Often, we'll need to create groups of some kind on a
dimension either to group long lists of members up into more
user-friendly groups, or to group numeric attributes such as Age or
measure values into bands or ranges. Analysis Services offers some
functionality to help us do this. But as usual, we'll get much more
flexibility if we design these groups into the dimension ourselves.
Grouping
First of all let's consider why
we might want to group members on a large attribute hierarchy. Some
dimensions are not only very large there are a lot of rows in the
dimension table but they are also very flat, so they have very few
attributes on them that are related to each other and have very few
natural hierarchies. We might have a Customer dimension with millions of individual customers on it, and we might also have City and Country
attributes, but even then it might be the case that for a large city, a
user might drill down and see hundreds or thousands of customers.
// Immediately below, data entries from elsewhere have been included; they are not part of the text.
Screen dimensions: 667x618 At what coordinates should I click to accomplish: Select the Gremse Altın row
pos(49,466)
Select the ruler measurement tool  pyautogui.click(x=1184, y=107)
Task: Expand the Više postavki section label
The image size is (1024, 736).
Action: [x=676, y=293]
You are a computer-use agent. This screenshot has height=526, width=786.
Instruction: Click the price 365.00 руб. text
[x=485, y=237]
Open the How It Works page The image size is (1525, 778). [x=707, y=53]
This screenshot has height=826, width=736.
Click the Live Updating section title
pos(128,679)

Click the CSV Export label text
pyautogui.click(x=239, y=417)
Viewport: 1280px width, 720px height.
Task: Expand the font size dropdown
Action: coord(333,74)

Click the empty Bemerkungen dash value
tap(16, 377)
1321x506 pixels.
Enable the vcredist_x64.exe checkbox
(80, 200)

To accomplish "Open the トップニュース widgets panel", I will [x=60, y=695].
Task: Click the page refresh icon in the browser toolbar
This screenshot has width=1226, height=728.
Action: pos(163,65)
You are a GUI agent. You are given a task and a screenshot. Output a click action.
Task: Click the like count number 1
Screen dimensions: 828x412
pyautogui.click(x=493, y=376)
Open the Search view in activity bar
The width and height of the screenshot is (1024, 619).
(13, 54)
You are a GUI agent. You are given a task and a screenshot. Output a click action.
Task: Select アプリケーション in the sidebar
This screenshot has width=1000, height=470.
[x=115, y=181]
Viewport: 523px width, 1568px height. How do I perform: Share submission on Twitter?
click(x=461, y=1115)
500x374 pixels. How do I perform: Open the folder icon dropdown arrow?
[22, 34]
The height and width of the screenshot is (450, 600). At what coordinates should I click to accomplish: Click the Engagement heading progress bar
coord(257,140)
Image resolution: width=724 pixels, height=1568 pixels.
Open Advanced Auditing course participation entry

In
this situation, a user looking for an individual Customer might have
problems finding the one they want if they need to search through a very
long list; some client tools might also be slow to respond if they have
to display such a large number of members in a dialog or dimension
browser. Therefore, it makes sense to create extra attributes on such
dimensions to group members together to reduce the chance of this
happening.
Analysis Services can automatically create groups for you, using the DiscretizationMethod and DiscretizationBucketCount properties on an attribute. The DiscretizationMethod property allows you to choose how groups should be created: the EqualAreas option will try to create groups with a roughly equal number of members in them, the Clusters option will use a data mining algorithm to create groups of similar members, and the Automatic option will try to work out which of the preceding two options fits the data best; the DiscretizationBucketCount property specifies the number of groups that should be created. Full details of how this functionality works can be found at http://tinyurl.com/groupingatts
and while it does what it is supposed to do, it rarely makes sense to
use it. The reason why can be seen from the following screenshot that
shows the result of using the EqualAreas option to group a Weight attribute:
Clearly, this isn't very
user-friendly, and while you could try to tweak property values to get
the groups and group names you want, frankly, it is much easier to
create new columns in the views we're building our dimensions from to
get exactly the kind of grouping that you want. Nothing is going to be
more flexible than SQL for this job, and writing the necessary SQL code
is not hard—usually a simple CASE
statement will be sufficient. An expression such as this in TSQL, when
used to create a new column in a view or a named calculation:
CASE WHEN Weight IS NULL OR Weight<0 THEN 'N/A'
WHEN Weight<10 THEN '0-10Kg'
WHEN Weight<20 THEN '10-20Kg'
ELSE '20Kg or more'
END
This yields much better results in the dimension when you build an attribute from it:
In this case, the names happen
to sort in the order you'd want to see them, and you might need an
additional column to use as the key for the new attribute. The point is
that in this situation, as in many others, a little extra time spent
modeling the relational data to get it the way you want it pays
dividends even when Analysis Services seems to offer you a quicker way
of getting things done.
Banding
Similarly, we might need to
create an entire dimension that acts as a way of grouping measure values
on a fact table. For example, we might have a measure that gives us the
total value of an order, and we might want to find the total number of
orders whose values fall into some predefined bandings such as 'High
Value', 'Medium Value' or 'Low Value'. In this case, again we would need
to create a dimension table to hold these bandings, but one problem we
might have to face is that the ranges used for the bandings might change
frequently as the users' requirements change—one day a 'High Value'
order might be one for more than €10000, the next it might be more than
€15000.
If we modeled our new
dimension using meaningless surrogate keys, we would have to perform a
lookup during our ETL to find out which band each row in the fact table
fell into and assign it the appropriate surrogate key:
But what would happen if the
user changed the bandings? If a user does this, then we would have to
reload our entire fact table, because potentially any order might now
fall into a new banding. A more flexible approach is to hardcode only
the granularity of the bandings into the fact table: for example, we
could say that our bandings could only have boundaries divisible by
€1000. This would then allow us to use an expression in our fact table
ETL such as Floor(OrderValue/100) to
create a meaningful key; in our dimension, we would then create one row
per €100 up to what we think the maximum value of an order might be, and
then group these €100 ranges into the bandings our users wanted as
follows:
The advantage of this is that
so long as the granularity of the bandings doesn't change, we will never
need to reload our fact table. In Analysis Services terms, this
dimension would have two attributes: one built from the meaningful key,
and one to hold the name of the band; a Process Update would be all that
was necessary when the banding boundaries changed because only the
dimension table would have been changed.